━━ Supplied text ━━

I suppose it’s because I didn’t dread my job at Keloland; especially since my work hours were such that I never had to set an alarm clock to jar me into consciousness each morning. For several years during the 90’s I looked forward to the first day of the work week because it was Monday Menu Day on the Early News at 5; a six minute cooking segment featuring invited guests who would come on and display their culinary skills. Co-host, Angela Kennecke and I would assist the cooks in their preparations then…to the delight of our audience..tasted each dish and give our opinion.

monday menu (640x424)

I forget the name of our 10 year old guest chef on Monday Menu but years later I did a story on him all grown up and a chef at Minervas; inspired, he said, by that experience on our show.

One of the questions people would often ask me over the years was weather I really liked the stuff people cooked on Monday Menu as much as it seemed or whether it was all an act. Well, truth is, most of the recipes were really good and worthy of our “mmmmm’s” and “oh, that’s delicious” comments. But there were plenty of exceptions.( More about that in a minute.)

I think our bosses at Keloland were pleasantly surprised at the popularity of Monday Menu. So much so that after a while, they built us a fancy new set that included cupboards as well as an actual stove and refrigerator so guests didn’t have to provide their own electric frying pan and ice chest. Each received a Monday Menu apron for appearing and their recipe was written up in the Shoppers News. Before long, Monday Menu was THE place to be for promoting a cause or event. For example, every spring a representative from Freeman’s Schmeckfest would be there to prepare some German cuisine; everything from boiled home-made sausage and kraut to Kuchen and poppy seed rolls. The Sons of Norway would promote their annual Lutefisk feed by force feeding some of that foul fish down our gullet. No amount of butter could make lutefisk palatable to me then or now. But I’d be first in line when we had the lefse bakers on.  Oh, we had some bizarre stuff people tried to pass off as food..especually during the tofu times when there was a nationwide effort to convince Americans that this gelatinous glob of goo could actually be a delicious alternative to unhealthy red meat that was clogging our hearts and shortening our lives. I’ve tried tofu baked, fried, in soups, salads and casseroles and if that’s all there was to eat, life wouldn’t be worth living anyway. I don’t believe I ever went “MMMMMMgood” after sampling anything made with tofu on Monday Menu. My hypocrisy only goes so far. There was the time when somebody made a warm salad that included lemon grass and nearly made me gag as did anything with liver as an ingredient. I was also never big on seafood so when a guest fixed that, I’d have Angela do the tasting honors..including the time we were served a whole trout including the head on a platter for us to try.  There were so many interesting cooks that appeared on the air with us. It was a thrill when Wynn Speece “The WNAX Neighbor Lady” was there. Wynn was a dear friend to the thousands who listened to her on the radio sharing her recipes and gentle conversation for over fifty years and it was such and honor when she came on Monday Menu at my request.

━━━

→ Short exercise 1: Reproduce everything in the Monday Menu memoir from "I forget the" down to "on our show.".
→ Short exercise 2:
Answer these questions using the Monday Menu memoir:
(a) Who co-hosted the segment with the narrator?
(b) In what publication was each guest's recipe written up?
(c) For how long did Wynn Speece share recipes on the radio?
→ Short exercise 3: Write what comes next in the Monday Menu memoir, starting after its last sentence.

━━ Supplied records ━━

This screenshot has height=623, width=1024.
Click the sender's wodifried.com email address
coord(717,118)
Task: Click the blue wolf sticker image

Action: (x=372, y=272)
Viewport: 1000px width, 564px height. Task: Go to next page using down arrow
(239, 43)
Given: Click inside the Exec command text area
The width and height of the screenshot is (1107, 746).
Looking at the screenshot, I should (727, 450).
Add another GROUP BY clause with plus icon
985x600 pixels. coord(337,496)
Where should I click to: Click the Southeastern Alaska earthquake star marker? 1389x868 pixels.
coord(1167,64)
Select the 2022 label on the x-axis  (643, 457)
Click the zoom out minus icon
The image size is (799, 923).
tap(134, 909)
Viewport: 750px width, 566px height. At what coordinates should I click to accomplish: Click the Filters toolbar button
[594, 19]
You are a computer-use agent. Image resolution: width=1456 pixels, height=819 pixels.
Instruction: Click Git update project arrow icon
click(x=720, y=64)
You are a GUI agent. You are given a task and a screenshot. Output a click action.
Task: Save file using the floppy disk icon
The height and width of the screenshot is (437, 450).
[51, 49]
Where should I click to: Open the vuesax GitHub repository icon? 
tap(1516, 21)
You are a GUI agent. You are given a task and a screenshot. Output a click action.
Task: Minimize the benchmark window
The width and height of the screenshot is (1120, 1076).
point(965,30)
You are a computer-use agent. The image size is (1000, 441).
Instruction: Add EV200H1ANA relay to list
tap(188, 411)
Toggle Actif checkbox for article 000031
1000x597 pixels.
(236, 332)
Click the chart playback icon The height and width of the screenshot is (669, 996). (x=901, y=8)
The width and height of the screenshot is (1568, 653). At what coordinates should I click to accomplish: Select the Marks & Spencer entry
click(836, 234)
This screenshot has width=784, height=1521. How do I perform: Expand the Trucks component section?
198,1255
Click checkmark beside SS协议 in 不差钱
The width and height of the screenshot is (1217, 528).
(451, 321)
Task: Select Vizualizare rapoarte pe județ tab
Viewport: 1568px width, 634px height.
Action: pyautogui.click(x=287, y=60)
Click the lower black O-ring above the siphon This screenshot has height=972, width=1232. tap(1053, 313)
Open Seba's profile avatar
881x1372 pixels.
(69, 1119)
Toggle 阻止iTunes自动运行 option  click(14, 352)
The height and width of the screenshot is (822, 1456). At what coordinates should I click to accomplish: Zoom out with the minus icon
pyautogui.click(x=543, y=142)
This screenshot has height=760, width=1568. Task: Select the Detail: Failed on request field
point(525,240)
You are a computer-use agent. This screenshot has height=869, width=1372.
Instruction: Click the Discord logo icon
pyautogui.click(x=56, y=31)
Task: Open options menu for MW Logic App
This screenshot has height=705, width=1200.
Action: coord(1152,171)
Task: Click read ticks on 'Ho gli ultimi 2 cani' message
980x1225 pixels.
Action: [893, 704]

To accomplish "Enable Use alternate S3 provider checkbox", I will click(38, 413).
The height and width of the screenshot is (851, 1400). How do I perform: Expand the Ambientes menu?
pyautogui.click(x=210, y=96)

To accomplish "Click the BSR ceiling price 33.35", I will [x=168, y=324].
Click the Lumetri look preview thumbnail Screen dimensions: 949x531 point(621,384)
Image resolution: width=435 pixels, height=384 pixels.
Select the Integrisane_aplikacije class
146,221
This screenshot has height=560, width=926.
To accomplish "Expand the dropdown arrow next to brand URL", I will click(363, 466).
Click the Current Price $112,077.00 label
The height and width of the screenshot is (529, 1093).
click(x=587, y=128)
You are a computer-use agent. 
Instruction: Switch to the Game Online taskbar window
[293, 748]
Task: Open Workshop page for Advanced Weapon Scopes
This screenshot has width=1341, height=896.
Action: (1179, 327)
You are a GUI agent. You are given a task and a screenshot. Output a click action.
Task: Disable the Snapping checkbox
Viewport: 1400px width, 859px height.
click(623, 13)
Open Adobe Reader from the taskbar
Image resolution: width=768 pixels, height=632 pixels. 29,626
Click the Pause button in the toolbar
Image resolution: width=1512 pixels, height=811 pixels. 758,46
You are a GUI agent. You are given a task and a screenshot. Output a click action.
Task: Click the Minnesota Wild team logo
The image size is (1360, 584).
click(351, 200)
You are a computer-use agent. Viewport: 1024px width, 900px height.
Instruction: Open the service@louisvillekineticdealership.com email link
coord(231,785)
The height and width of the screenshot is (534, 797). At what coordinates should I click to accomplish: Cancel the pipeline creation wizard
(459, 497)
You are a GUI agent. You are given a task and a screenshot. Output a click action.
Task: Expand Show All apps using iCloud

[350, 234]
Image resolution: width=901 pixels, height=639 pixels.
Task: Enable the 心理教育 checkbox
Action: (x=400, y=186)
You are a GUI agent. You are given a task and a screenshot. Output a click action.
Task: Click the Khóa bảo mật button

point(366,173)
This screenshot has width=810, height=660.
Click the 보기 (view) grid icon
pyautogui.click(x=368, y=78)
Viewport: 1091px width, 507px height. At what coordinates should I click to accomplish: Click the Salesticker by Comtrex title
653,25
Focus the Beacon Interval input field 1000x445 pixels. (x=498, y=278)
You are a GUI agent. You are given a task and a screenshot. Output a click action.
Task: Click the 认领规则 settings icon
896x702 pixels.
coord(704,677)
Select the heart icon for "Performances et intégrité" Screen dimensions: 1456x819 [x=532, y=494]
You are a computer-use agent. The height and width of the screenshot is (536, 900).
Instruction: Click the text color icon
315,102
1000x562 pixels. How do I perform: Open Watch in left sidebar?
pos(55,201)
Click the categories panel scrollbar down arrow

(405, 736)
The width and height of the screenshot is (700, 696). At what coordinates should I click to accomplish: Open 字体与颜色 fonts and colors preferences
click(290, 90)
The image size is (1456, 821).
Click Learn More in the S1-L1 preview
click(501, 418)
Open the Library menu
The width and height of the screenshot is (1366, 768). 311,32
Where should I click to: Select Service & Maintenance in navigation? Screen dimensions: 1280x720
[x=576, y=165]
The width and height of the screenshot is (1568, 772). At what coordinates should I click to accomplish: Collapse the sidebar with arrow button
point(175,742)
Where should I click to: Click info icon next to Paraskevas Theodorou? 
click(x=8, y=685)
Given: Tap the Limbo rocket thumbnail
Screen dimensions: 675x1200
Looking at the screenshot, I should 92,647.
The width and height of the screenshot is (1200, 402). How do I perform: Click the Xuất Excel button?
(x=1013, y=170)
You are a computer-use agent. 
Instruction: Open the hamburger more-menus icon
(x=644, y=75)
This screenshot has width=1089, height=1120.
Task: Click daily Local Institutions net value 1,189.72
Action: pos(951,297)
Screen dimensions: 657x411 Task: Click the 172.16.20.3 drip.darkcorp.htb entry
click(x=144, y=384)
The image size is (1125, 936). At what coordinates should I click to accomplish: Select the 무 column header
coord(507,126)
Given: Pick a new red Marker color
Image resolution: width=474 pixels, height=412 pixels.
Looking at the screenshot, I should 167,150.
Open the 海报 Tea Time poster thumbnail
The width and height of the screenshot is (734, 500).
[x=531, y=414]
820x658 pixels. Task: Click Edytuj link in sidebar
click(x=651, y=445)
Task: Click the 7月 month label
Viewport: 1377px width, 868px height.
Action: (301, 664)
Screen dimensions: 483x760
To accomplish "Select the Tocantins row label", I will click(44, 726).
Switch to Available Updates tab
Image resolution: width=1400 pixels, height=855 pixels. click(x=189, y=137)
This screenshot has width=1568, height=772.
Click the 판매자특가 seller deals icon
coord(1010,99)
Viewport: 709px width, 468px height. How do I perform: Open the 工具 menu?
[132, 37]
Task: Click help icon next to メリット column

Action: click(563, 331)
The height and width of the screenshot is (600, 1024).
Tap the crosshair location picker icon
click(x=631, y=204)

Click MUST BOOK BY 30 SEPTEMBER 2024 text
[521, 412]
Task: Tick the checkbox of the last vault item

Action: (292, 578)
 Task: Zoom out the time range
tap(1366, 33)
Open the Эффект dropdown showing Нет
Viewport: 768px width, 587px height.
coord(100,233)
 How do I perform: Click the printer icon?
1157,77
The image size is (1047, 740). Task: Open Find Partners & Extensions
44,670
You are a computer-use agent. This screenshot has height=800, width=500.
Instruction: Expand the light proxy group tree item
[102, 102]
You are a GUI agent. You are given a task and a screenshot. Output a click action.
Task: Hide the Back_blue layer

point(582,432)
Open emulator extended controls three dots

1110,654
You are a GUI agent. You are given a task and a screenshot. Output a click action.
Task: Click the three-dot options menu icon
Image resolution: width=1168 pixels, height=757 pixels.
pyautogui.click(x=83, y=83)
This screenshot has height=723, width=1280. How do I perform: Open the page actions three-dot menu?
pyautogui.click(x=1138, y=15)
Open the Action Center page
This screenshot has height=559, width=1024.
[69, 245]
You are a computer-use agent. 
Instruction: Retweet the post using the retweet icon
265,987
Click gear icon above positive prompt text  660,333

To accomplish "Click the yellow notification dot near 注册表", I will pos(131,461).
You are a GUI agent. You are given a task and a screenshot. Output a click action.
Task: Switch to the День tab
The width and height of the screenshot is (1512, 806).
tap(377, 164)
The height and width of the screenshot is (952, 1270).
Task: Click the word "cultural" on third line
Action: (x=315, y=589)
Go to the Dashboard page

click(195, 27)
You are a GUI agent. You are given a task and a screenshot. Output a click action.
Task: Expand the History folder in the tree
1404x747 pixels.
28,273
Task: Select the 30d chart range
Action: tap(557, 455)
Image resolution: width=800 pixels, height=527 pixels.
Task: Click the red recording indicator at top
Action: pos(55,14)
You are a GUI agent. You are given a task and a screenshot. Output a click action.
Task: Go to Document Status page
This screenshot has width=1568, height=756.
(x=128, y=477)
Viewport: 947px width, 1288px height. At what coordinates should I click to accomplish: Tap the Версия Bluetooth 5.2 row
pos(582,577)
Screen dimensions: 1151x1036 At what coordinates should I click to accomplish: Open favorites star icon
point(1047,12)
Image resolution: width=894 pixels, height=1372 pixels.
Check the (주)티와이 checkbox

━━━

→ Reply 1:
I forget the name of our 10 year old guest chef on Monday Menu but years later I did a story on him all grown up and a chef at Minervas; inspired, he said, by that experience on our show.

→ Reply 2:
(a) Angela Kennecke
(b) The Shoppers News
(c) For over fifty years

→ Reply 3:
One of the more interesting characters on the show was Lawrence Diggs AKA “The Vinegar Man” from Roslyn, South Dakota. An expert on all things vinegar, Diggs came to Roslyn from busy San Francisco for some peace and quiet and do some writing. Before long, the townfolk thought he should set up a vinegar shop on Main Street which led to the International Vinegar Museum and Vinegar Festival in Roselyn each summer. Anyway, Diggs came on with several different varieties of vinegar for us to taste and to explain his passion for this sour wine. Angela and I sampled each one on a sugar cube and were fascinated by Diggs’ knowledge of something most of us think very little about.

Also memorable was the appearance of our colleague and fellow anchorman, Steve Hemmingsen who agreed to prepare and share his legendary recipe for Beef Wellington. It was by far the longest most complicated recipe ever featured on Monday Menu and we darned near had to join the CBS Evening News in progress because there was no way Steve was going to get finished within the allotted six minutes. Thankfully, there was no liver in his recipe and it was delicious.

Most everyone who worked at Keloland TV had a turn or two on Monday Menu including Angela and me..several times.

I’ve often been asked which one of the foods featured was my favorite.

There were lots and lots of really good things to eat but, I suppose, the one that sticks in my mind was Philly Cheese Steak served up by our new General Manager, Mark Antonitis; a Philadelphia native . We were understandably uneasy about having the boss cook on the show. What if it was inedible?.  In fact, Angela and I were both so nervous that we each made the mistake of calling it Philly Cheese CAKE during the intro.But we got through it and when it came time for the tasting well..the thinly sliced and quickly griddled sirloin beef served on a long crusty toasted roll with caramelized onions and  melted cheese, was to die for.

Ironically, not long after he cooked that fabulous feast on the show, Mr. Antonitis called a meeting to announce he was changing the format of the Early News dropping all the daily features including Monday Menu. He figured a news show should have more…well, NEWS. Mondays weren’t as much fun after that.

Man, all this talk about food has my gut growlin’ .

“Linda, do we have any sirloin steak, hoagie rolls, onions and Cheese Whiz in the house?”

The Miracle of Lent

What are you giving up for Lent?
We Christians love to ask that question and compare the degrees of personal sacrifice and hardship we are willing to endure for a few weeks late winter..early Spring.
Christian #1 “I’ve gone without chocolate for a month, thought I’d never get through it.”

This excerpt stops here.